The most well-known approach to alignment uses reinforcement learning, commonly with an algorithm called Proximal Policy Optimisation (PPO) (see **Training language models to follow instructions with human feedback** from the OpenAI team for a canonical overview**)**. The process is known as “reinforcement learning with human feedback” - or simply RLHF. RLHF was broadly responsible for transforming their GPT-3 model – an impressive but wayward curiosity which generated reams of made-up text – into ChatGPT – the essential companion for anyone who likes all questions to be answered with bullet points followed by a patronizing equivocation.
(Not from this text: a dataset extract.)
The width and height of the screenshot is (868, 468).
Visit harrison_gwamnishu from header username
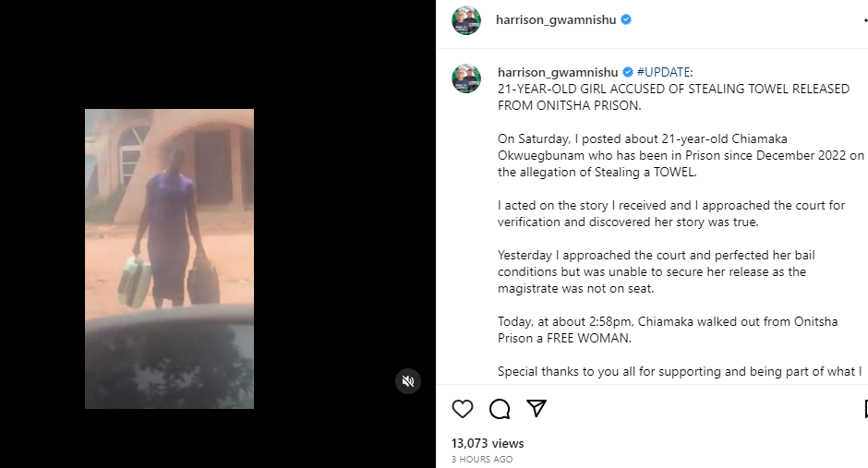click(556, 20)
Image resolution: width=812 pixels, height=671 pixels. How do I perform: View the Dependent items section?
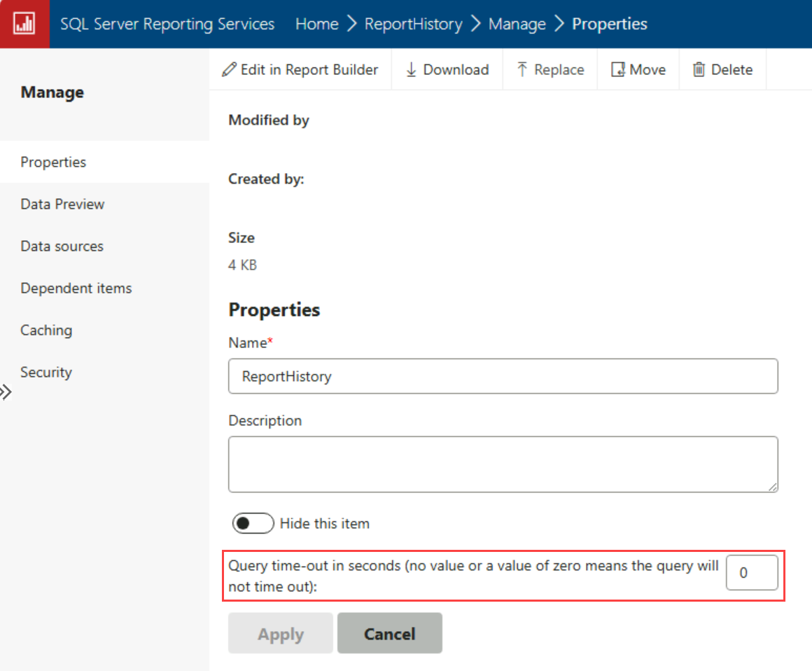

RLHF using PPO has a straightforward-enough recipe (note this is not the only way to do it, but it is how you’ll do it via the HuggingFace ecosystem):

  1. You start with a large number of well diversified inputs;

  2. You have the LM (the “policy model”) generate multiple outputs for each input;

  3. You get your annotation team to score the outputs using a preference-ranking system;

  4. You train a “reward model” to be capable of predicting which output the humans will prefer.

And now you do the following, in a loop, until the improvements level off or you run out of cloud credits:

  1. You select a set of example inputs;

  2. You generate two outputs per input;

  3. You use the reward model to predict which output will be preferred;

  4. You use PPO to adjust the policy model’s weights, steering it towards the outputs with higher reward.

PPO has some downsides, however. Principle among these is that it’s memory hungry. (Typically, your reward model is your full LM, you just swap the language head for a reward head). We were using low-rank adaptors for both the reward model and for the policy model, so this wasn’t so much a problem, but it is an overhead. (You’ll also need to maintain a copy of the original fine-tuned checkpoint, which will constitute a “reference model” for the PPO algorithm to prevent over-fitting to the reward model.)

All this means that even in a parameter-efficient training regime, you’ll still be hot-swapping adaptors during the RLHF process which adds to the memory and compute requirements of the whole exercise.

A recent(ish) alternative to RLHF with PPO is the “Direct Preference Optimisation” (DPO) algorithm, originally proposed by Google Deepmind. DPO is rather elegant re-parameterisation of the RL set-up, resulting in an optimisation function with an implicit rather than an explicit reward function.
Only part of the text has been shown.